文化》比輸在起跑點更慘的事
文/楊渡(作家)
現代父母願意花錢在孩子的教育上,最常說的一句話是:「不要讓孩子輸在起跑點上。」但如果教育制度的不公平,讓你不只輸在起跑點上,甚至沒有站上起跑點的權利,你會甘心嗎?這就是日治時期殖民地台灣的命運,也是台灣人反抗力道源源不絕的原因。
我們來看殖民地教育制度是如何設計的。日本殖民政府統治台灣之初即明確了解,為了推動現代化政策,需要大量受過教育的人民,從教育著手改造台灣人的文化、生活習慣、信仰風俗,乃至於透過日語學習使之日本化。
1898年7月總督府頒布「台灣公學校令」,設立六年制公學校,取代國語傳習所,使日語通用,養成國民之性格,自此公學校成為這時期最重要的教育機關。

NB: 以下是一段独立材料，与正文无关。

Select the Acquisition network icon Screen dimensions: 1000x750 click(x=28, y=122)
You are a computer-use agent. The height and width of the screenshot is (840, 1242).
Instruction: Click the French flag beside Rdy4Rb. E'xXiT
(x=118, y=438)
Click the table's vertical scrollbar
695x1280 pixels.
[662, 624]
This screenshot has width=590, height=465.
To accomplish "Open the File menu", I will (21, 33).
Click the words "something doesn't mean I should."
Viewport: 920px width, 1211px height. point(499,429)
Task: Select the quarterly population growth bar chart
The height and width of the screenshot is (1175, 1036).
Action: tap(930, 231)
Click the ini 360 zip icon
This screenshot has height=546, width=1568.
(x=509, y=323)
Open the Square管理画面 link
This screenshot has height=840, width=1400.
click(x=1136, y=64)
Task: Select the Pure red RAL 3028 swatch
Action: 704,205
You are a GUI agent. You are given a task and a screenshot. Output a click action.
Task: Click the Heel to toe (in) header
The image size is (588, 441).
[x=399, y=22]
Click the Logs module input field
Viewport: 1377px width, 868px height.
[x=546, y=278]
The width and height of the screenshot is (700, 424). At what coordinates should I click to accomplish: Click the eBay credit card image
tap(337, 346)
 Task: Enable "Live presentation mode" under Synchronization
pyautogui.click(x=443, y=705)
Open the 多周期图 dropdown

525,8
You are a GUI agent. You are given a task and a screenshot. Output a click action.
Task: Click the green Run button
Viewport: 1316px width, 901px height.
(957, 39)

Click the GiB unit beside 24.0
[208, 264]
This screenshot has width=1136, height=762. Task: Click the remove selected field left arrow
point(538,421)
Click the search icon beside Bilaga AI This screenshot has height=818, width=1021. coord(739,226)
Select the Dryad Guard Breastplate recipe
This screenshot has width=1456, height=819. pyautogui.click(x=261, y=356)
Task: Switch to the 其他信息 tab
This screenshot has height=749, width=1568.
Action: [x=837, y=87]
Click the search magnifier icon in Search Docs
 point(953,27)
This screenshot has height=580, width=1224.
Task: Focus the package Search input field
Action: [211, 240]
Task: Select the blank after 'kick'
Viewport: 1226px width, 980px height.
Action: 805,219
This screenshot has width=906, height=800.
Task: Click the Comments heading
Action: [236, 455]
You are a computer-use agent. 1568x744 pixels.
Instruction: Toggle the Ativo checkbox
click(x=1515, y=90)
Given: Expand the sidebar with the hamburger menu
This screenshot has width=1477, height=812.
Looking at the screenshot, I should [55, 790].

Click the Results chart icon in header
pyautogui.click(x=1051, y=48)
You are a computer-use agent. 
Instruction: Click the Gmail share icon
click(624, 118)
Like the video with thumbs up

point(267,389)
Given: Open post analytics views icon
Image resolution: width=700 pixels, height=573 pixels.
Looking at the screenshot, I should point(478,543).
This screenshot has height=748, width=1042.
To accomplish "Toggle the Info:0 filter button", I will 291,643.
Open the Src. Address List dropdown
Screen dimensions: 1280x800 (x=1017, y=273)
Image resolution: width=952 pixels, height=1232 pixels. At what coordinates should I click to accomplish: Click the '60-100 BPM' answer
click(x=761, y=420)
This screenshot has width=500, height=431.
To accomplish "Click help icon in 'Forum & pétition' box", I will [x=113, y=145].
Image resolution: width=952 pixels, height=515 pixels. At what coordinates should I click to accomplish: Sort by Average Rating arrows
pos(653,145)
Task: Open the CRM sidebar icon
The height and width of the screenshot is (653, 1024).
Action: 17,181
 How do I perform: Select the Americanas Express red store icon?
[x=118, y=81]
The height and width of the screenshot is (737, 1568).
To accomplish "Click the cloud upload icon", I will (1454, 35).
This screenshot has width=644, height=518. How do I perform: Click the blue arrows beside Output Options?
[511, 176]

公學校的推動非常緩慢。殖民20年後,到1915年就學率還不到10%,因貧困而中途輟學的不少。其後在文官總督田健治郎的推動下,公學校積極設立,到了1935年,就學率才達到41%。而日本人的就學率早已超過99.6%。事實上,台灣有識之士早已一再呼籲殖民政府要實施六年國民義務教育,但也是直到日本發動戰爭之後,1939年才制定義務教育實施辦法。
當然,要增設公學校就得有師資,光靠日人是不夠的。為了培養教師,從統治台灣的第2年(1896年)開始,就在台北設立「台北第一師範學校」,以及「台灣總督府國語學校」;1899年設立台中師範與台南師範學校,這都是為了培育師資,以為教育之所需。
1898年公學校規則載明它有兩個目標:首先是讓台灣兒童熟悉日語;其次是給予德教和實用知識,以養成其國民性。
總督府的師範教育政策在同化原則下,最初以日籍教師為主,台灣教師為輔,所以台灣人很難考進去,台灣人錄取率(1922至1940年)平均只有5.1%,日人占了多數。而師資培養機關(師範學校)亦形成截然畫分的兩大系統,總督府不願讓台籍教師與日籍教師具備相同程度及資格,以致同工同酬,於是在制度上預設限制,使得台籍教師的資格低於日籍教師。在資格上,師範畢業之台籍教師僅能任訓導,講習所或國語學校出身之日籍教師則可任「教諭」甚或「校長」。即使如此,對一個台灣貧困農村的子弟而言,能夠畢業於師範學校,擔任公學校教師,已是很難得的轉機。當小學老師,可以戴一頂大盤帽,腰佩長劍,相當於文官。這在當時已經是不容易的事。
在中學方面,1922年之後增設不少,但台灣人與日本人的錄取率有天壤之別。1922至1940年的平均錄取率,台灣人是15.9%,日本人是51.5%,差了4倍多。而基於殖民地的職業教育所需,殖民政府設了工業、商業、農業學校各1所。不過,工業與商業學校,台人只占1/3,都是日人為主。而農林方面則是台灣人占多數。這就是「農業台灣、工業日本」政策的結果。
中學已經如此,更上一層的高等教育差別就更大了。1920年以後,台灣的精英教育學校有台北高等學校、台北帝國大學和工業、商業、農業等專門學校。台北高等學校的畢業生可直升台北帝國大學(即現在的台灣大學)或日本國內各大學,但台灣人非常難進入,只占了1/4,其餘都是日本人,根本與台灣的人口比例不符。而畢業的台灣人有60%選擇醫科就讀。
這樣明顯的差別待遇,讓台灣的地主、中上階層的子弟因缺乏就學機會,就乾脆捨台灣而去日本直接就學,還反而更容易入學。綜合各種資料顯示,日據下台灣人赴日留學生高達20萬人,而大專畢業生有6萬多人,遠高於殖民地台灣所培養的。
從小學的公學校到精英的高等學府,逐一檢視下來,我們會發現公學校是推動殖民政策的第一線,以語言為主,但在普及上差別太遠;中等學校,約有1比4的差距,到了高等教育就完全是差別待遇了。
輸在起跑點上是什麼感覺,日據下的台灣人最清楚。看清歷史,才能真正了解蔣渭水為什麼要組文化協會。台灣人啊,得靠自己人來啟蒙!
這樣的殖民教育,台灣若還有戀殖癖,那只能說是自我作踐罷了。